10: An Accurate Schedule - Punctuality and structure were the cornerstones of events planning.
9: Vegetables - Onion rings and corn chips aside, A-Kon concession booths sold carrot sticks, mixed greens and
assorted other vegetables with or without wheel chairs.
8: Fair prices - Everything, five dollars.
7: Staff With an Answer - "I would be more than happy to escort you to the grand ballroom. Let me call ahead to
secure for you a seat near the stage" replaced the traditional "I have no idea, I just volunteered."
6: Miss West Hemisphere 2000 - Apparently she's an anime fan.
5: Cash Outlets - Fifteen minutes into most cons, the ATM runs dry. However, at A-Kon, a money tree bore
fruit, which the snake encouraged me to pick and spend.

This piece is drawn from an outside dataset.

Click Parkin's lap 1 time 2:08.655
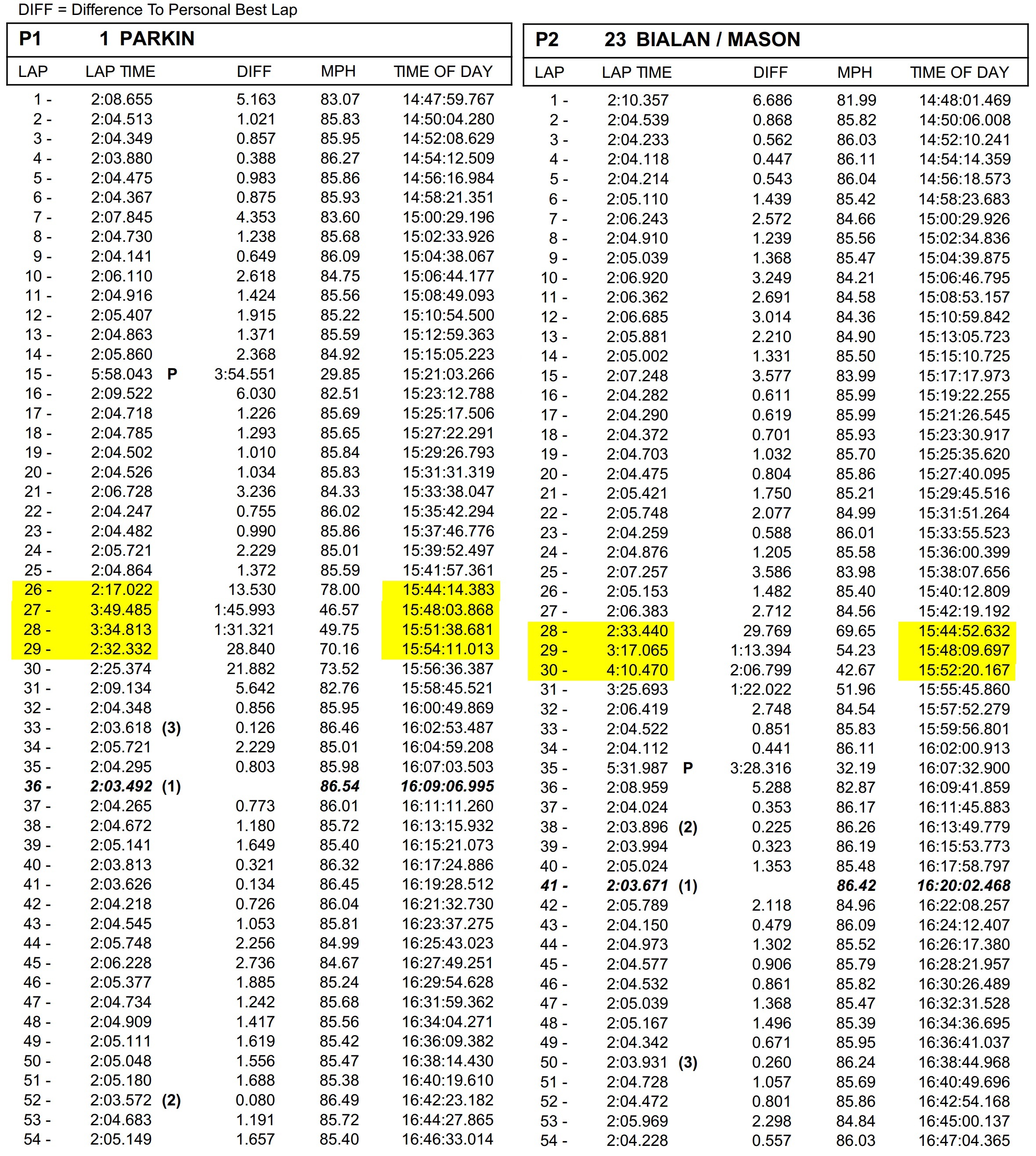 [121, 100]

4: A repeal of the statutory rape clause - Can Texas do that? It apparently only applies to Sailor Moon
cosplayers.
3: An Empty Elevator - 20 stories of otaku flow up and down the hotel, depositing vast quantities of anime
goods in their hotel rooms before rushing back into the dealers' room, causing interminable waits for elevators. A-Kon
elevators, like merciful angels of service, arrive at beckon call.
2: Michael Eisner - Singing the merits of anime and denouncing his avaricious quest to force-feed the Disney
brand to America as a side effect of his Ritalin.
1: Osamu Tezuka - Very interested on our take of "Astro Boy" in a post-cold war age, the "god of manga" sipped
Cognac with Akadot staff atop an inflatable watermelon floating in the roof top pool.